Experimental investigation of a fast Monte Carlo photon beam dose calculation algorithm.

An experimental verification of the recently developed XVMC code, a fast Monte Carlo algorithm to calculate dose distributions of photon beams in treatment planning, is presented. The treatment head is modelled by a point source with energy distribution (primary photons) and an additional head scatter contribution. Utility software is presented, allowing the determination of the parameters for this model using a single measured depth dose curve in water. The simple beam model is considered to be a starting point for more complex models being planned for future versions of the code. This paper is mainly focused on the influence of the different techniques on variance reduction and material property determination for dose distributions. It is demonstrated that XVMC and the simple beam model reproduce measured (by a diamond detector) relative dose distributions with an accuracy of better than +/-2% in various homogeneous and inhomogeneous phantoms. Furthermore, relative dose distributions in solid state phantoms have been measured by film. Also for these cases, measured and calculated dose distributions agree within experimental uncertainty. The short calculation time (depending on voxel resolution, statistical accuracy, field size and energy, a span of 1 min to 1 h using a present-day personal computer) and an interface to a commercial planning system will allow the implementation of the code for routine treatment planning of clinical electron and photon beams.

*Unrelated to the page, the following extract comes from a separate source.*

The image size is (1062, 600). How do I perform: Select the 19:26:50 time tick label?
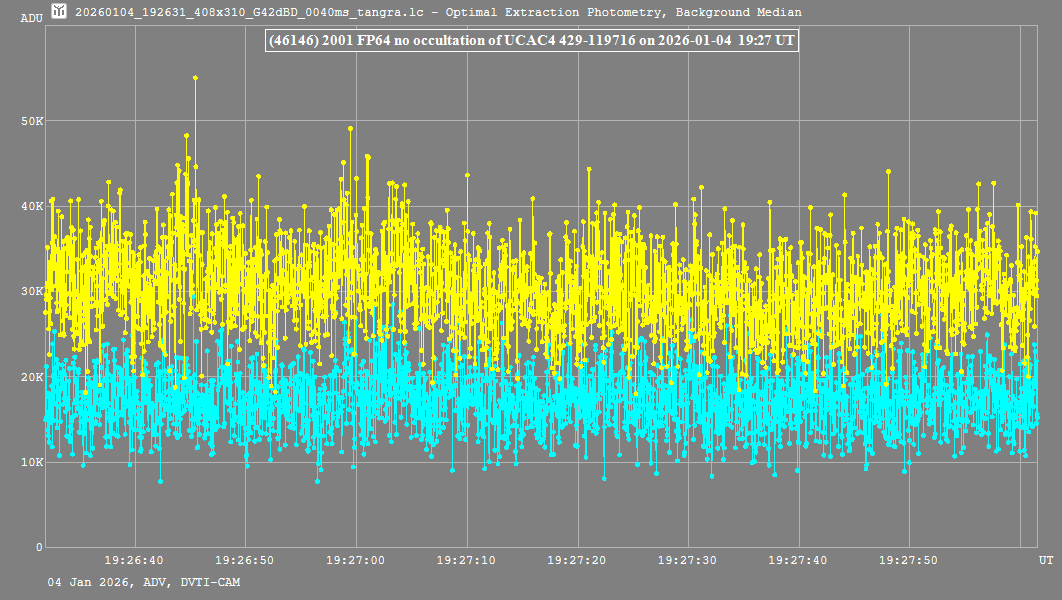[245, 561]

Electron beam dose calculations with the VMC algorithm and the verification data of the NCI working group.

The accuracy of the Monte Carlo algorithm for fast electron dose calculation, VMC, is demonstrated by comparing calculations with measurements performed by a working group of the National Cancer Institute (NCI) of the USA. For both energies investigated, 9 and 20 MeV, the measurements in water are taken to determine the energy spectra of the Varian Clinac 1800 accelerator. For the majority of the experiments a good agreement is found between measurements and VMC calculations. However, in some cases deviations have been observed, which could be explained by the incompletely known geometry on the one hand and by inconsistent data on the other hand. As a reference, dose distributions calculated by the MDAH pencil-beam algorithm are also presented. It is shown that, especially near low- or high-density inhomogeneities, large dose overestimations and underestimations are calculated by using a pencil-beam approach, whereas VMC is able to reproduce the correct doses for these cases also.

3D electron dose calculation using a Voxel based Monte Carlo algorithm (VMC).

A new model for calculating electron beam dose has been developed. The algorithm is based on a two- or three-dimensional geometry defined by computerized tomography (CT) images. The Monte Carlo technique was used to solve the electron transport equation. However, in contrast to conventional Monte Carlo models (EGS4) several approximations and simplifications in the description of elementary electron processes were introduced reducing in this manner the computational time by a factor of about 35 without significant loss in accuracy. The Monte Carlo computer program does not need any precalculated data. The random access memory required is about 16 Mbytes for a 128(2) X 50 matrix, depending on the resolution of the CT cube. The Voxel Monte Carlo model (VMC) was tested in comparison to calculations by EGS4 and the "Hogstrom algorithm" (MDAH) using several fictive phantoms. In all cases a good coincidence has been found between EGS4 and VMC, especially near tissue inhomogeneities, whereas the MDAH algorithm has produced dose underestimations of up to 40%.